The Potosi underground mine is located approximately 2km to the north of the existing North Mine and is parallel to the main Broken Hill Line of Lode, in New South Wales, Australia. It includes two mining zones, known as Potosi North and Potosi Extended.

Owned and operated by Perilya, drilling of the Potosi Mine commenced in March 2007 but was kept under care and maintenance since September 2008 due to falling metal prices. Exploration studies continued through 2009 and confirmed the existence of minerals between the Potosi North and Potosi Extended zones.

The development was approved by the Broken Hill City Council in March 2010. The project was re-approved by the Perilya Board in February 2011, four years after the initial plans.

Development of the Potosi mine

“Potosi underground mine is located approximately 2km to the north of the existing North Mine in New South Wales.”

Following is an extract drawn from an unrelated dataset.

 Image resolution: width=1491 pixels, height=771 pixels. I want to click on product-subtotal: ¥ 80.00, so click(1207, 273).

Development work at Potosi began in 2011 and the production is expected to commence in late 2012. The project will mine at a rate of 450-500mt a year using the existing infrastructure and mining labour force of the Broken Hill Southern Operations.

The development cost of the Potosi silver mine is estimated at A$57.8m. Perilya will be funding the project from its existing cash reserves.

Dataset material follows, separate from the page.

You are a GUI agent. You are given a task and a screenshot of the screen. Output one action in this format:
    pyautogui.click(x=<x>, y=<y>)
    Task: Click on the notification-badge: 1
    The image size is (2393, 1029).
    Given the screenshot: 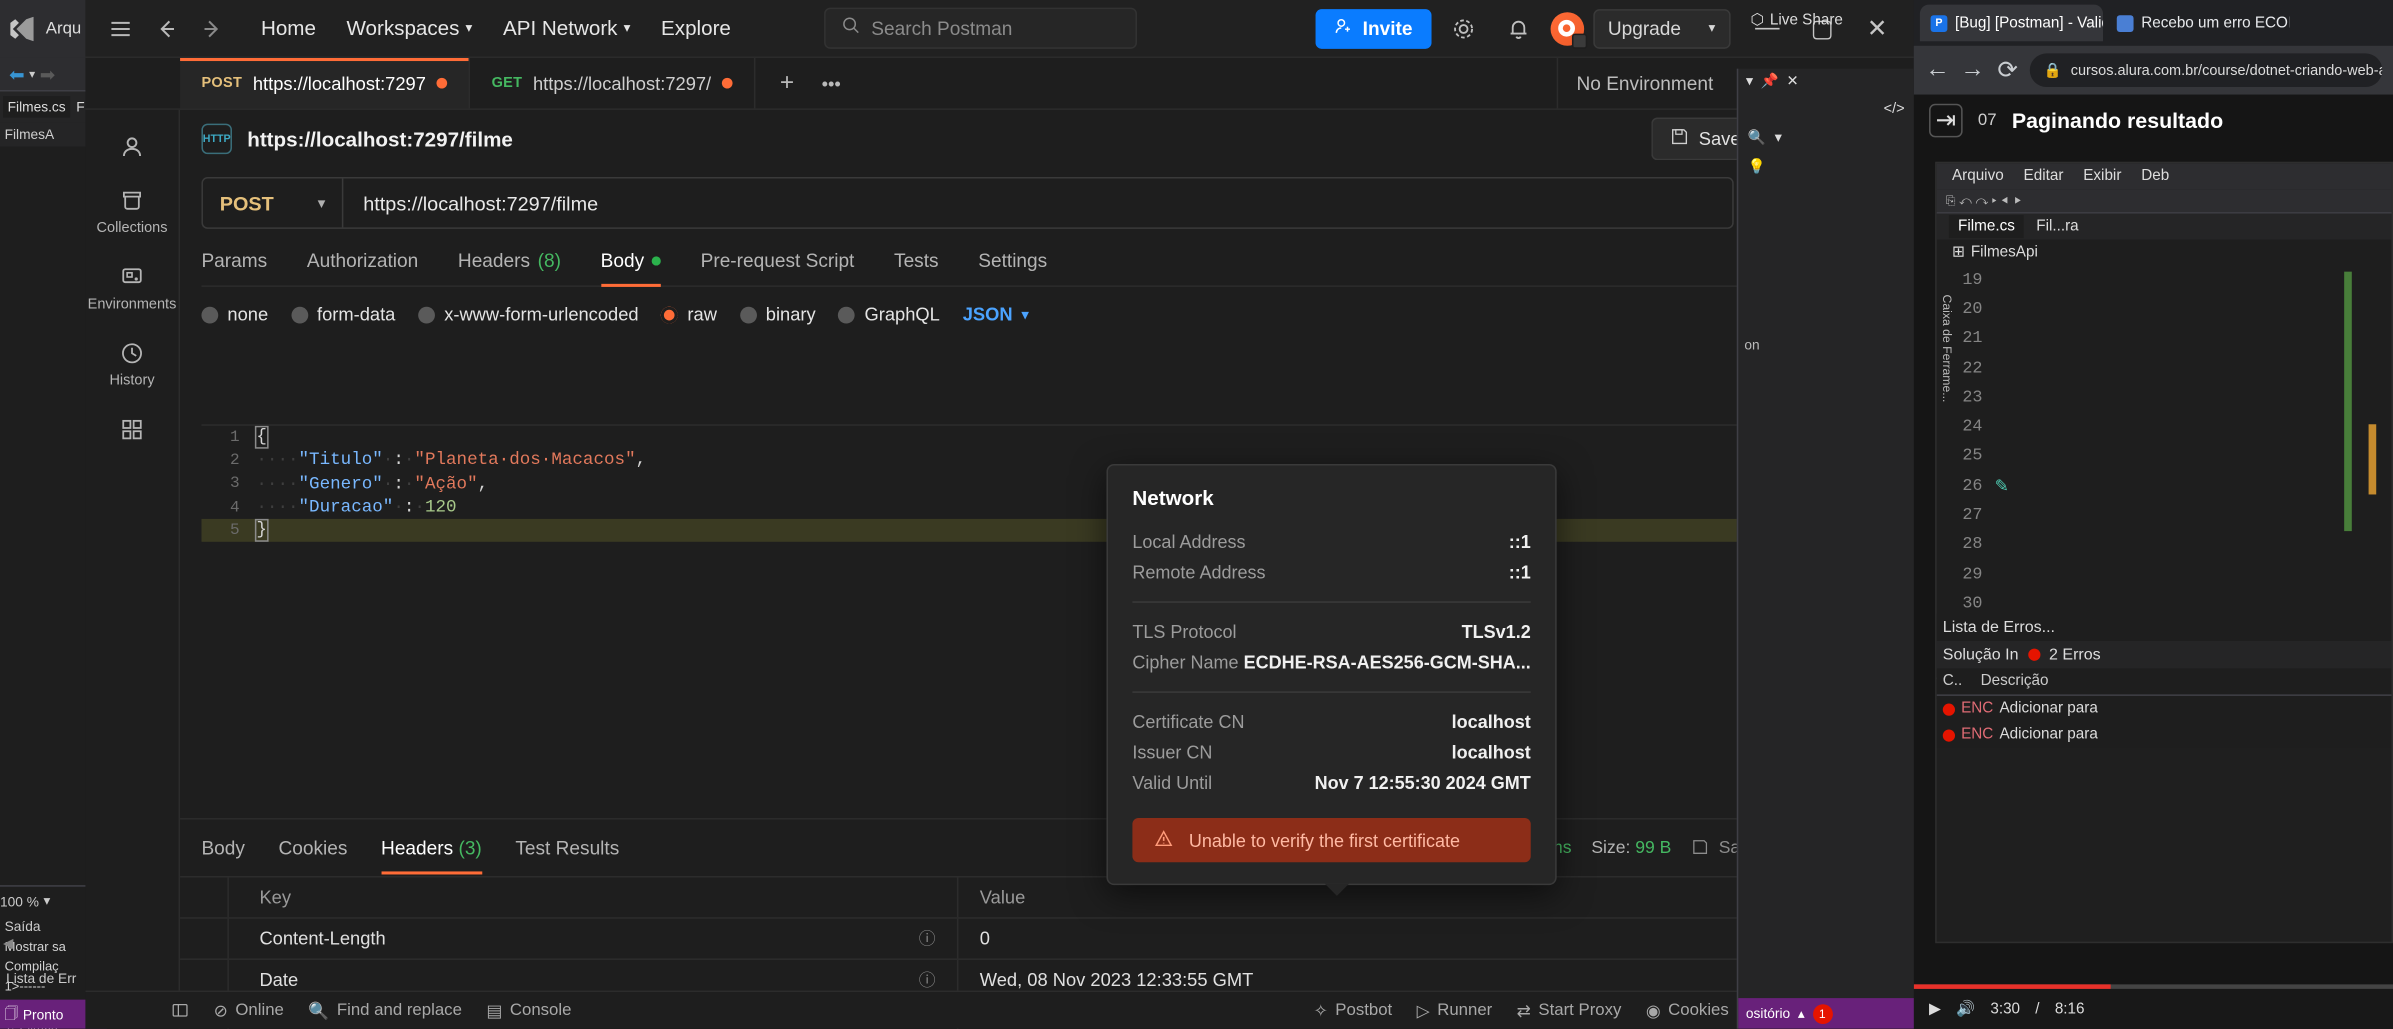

The Silver Peak deposit located adjacent to the mine is also being developed, along with the Potosi mine, as a combined project.

The development of Potosi / Silver Peak mine is expected to increase the production levels of the existing Broken Hill Mine by 30,000t in its first full production year and subsequently ramp-up to 45,000t.

Geology of Perilya’s Potosi mine

The Potosi resource comprises narrow lenses present continuously from near the base of the pit to north of the Flying Doctor deposit located 10km north of the Broken Hill Southern Operations. The mineralised zone is 3km in strike length.

Potosi North and Potosi Extended represent 50% of the targeted mineralised zone along the strike.

Reserves at the New South Wales-based Australian mine

The Potosi Mine has inferred resources of 1.6 million tons (mt) at 14.1% of zinc and 3.4% of lead and 46 grams per tonne of silver (g/t). The Silver Peak mine has inferred resources of 390,000mt with 4.9% zinc, 9% lead and 77g/t silver.

Mining production methods to be used at the Potosi underground mine

Potosi mine was originally mined by Pasminco between 1996 and 2000 and was acquired as part of the Broken Hill prospect by Perilya in 2002. It was a 95m open-pit mine with an yield of 625,000t at 7.8% zinc and 1.6% lead.

“The development cost of the Potosi silver mine is estimated at A$57.8m. Perilya will be funding the project.”

Potosi underground mine has a 1,400m decline developed from the previous open-pit mine. Its face is at 140m from the surface. A second decline will be developed adjacent to the Silver Peak mine and will be linked to the existing decline access.

Mining at Potosi will be undertaken through the modified Avoca method, wherein the ore is extracted in bottom-up sequence. A single crown pillar method will help achieve early ore production.

Stoping operations at the underground mine will be performed from a previously mined and now backfilled stope.

The current stope’s width will be 3-15m and height 25m from the floor length. Waste rock will be used to backfill the stopes.

The ore will be transported in an underground truck to the surface, where it will be crushed in a portable crushing unit.

Potosi mine ore processing

The ore extracted at the Potosi mine will be processed in the Broken Hill Southern Operations concentrator. An access road will be laid to the Barrier Highway and the North Mine to truck the ore to the concentrator.

The capacity of the Southern Operations concentrator is 2.5mt. It is currently operating on a ten-day on / four-day off schedule and has idle capacity.

Processing of the Potosi and Silver Peak’s crushed ore will bring the concentrator to full capacity and hence minimise the operating costs.